Start of Block

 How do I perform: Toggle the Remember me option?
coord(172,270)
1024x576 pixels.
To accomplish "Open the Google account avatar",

End of Block
Start of Block

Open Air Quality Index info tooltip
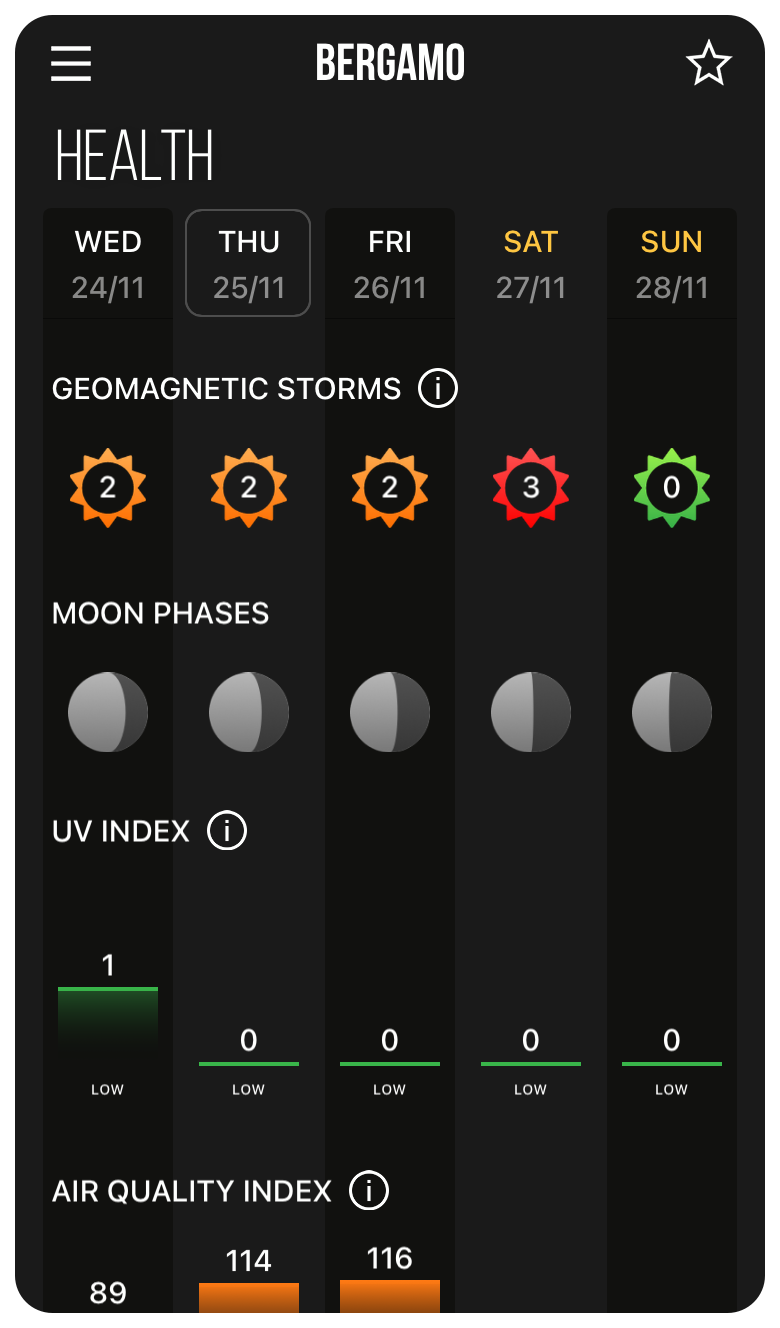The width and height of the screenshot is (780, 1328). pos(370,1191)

End of Block
Start of Block

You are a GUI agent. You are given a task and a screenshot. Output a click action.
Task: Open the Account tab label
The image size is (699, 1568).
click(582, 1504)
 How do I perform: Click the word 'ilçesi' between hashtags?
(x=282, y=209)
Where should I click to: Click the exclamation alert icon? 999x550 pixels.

End of Block

# WHAT IS REQUIRED:
Copy here each line of the preceding records with "pixels" in it.

# COMPLETED TASK:
1024x576 pixels.
Where should I click to: Click the exclamation alert icon? 999x550 pixels.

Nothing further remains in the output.